▸ Data extracts
=== Section Start ===
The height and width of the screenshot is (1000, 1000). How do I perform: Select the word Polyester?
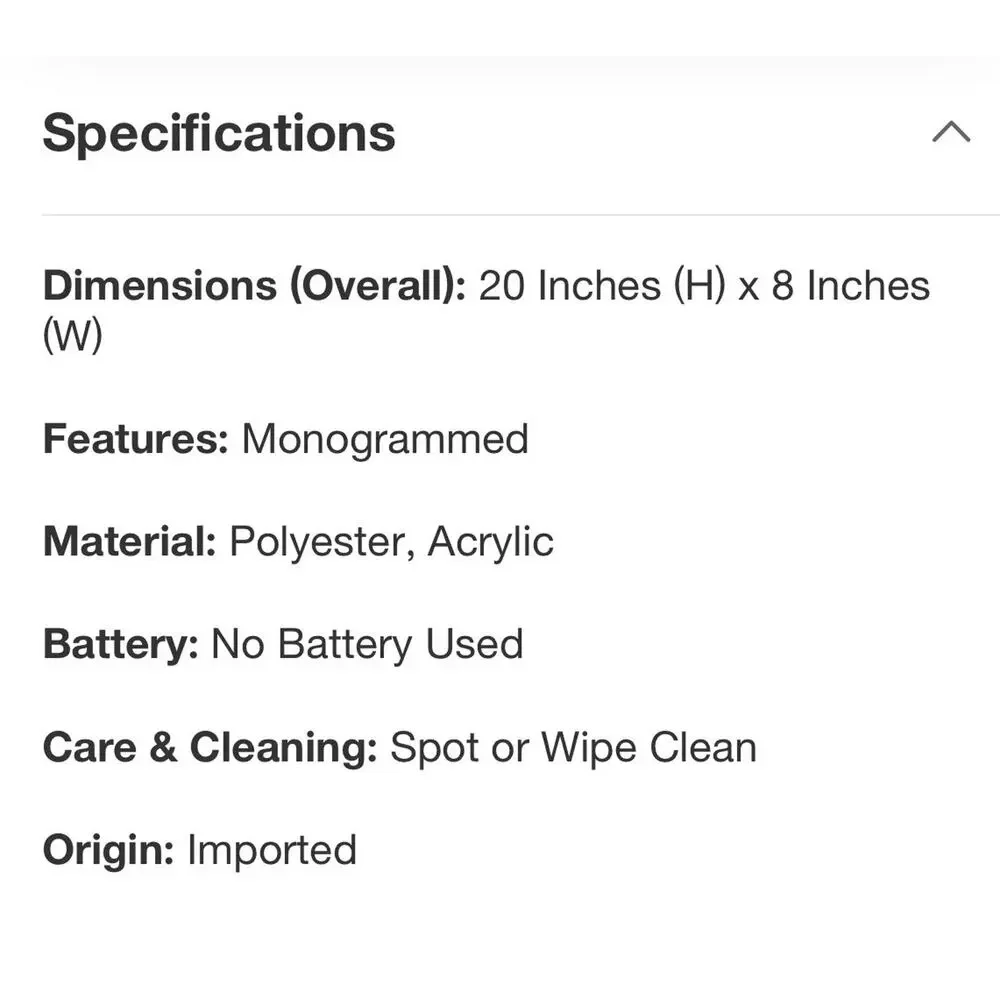(318, 543)
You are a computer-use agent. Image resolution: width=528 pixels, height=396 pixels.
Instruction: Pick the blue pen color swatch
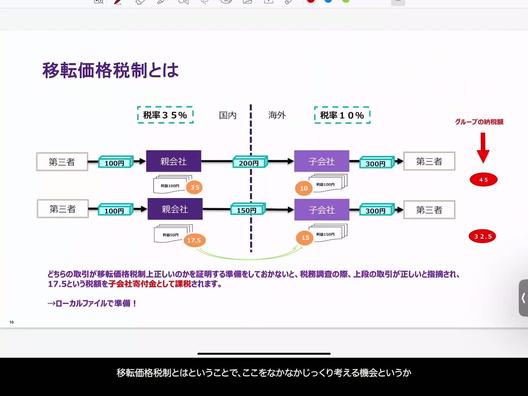(x=328, y=1)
=== Section End ===
▸ Work order
Without the pictures, transcribe the listing above exactly.

▸ Finished exercise
The height and width of the screenshot is (1000, 1000). How do I perform: Select the word Polyester?
(318, 543)
You are a computer-use agent. Image resolution: width=528 pixels, height=396 pixels.
Instruction: Pick the blue pen color swatch
(x=328, y=1)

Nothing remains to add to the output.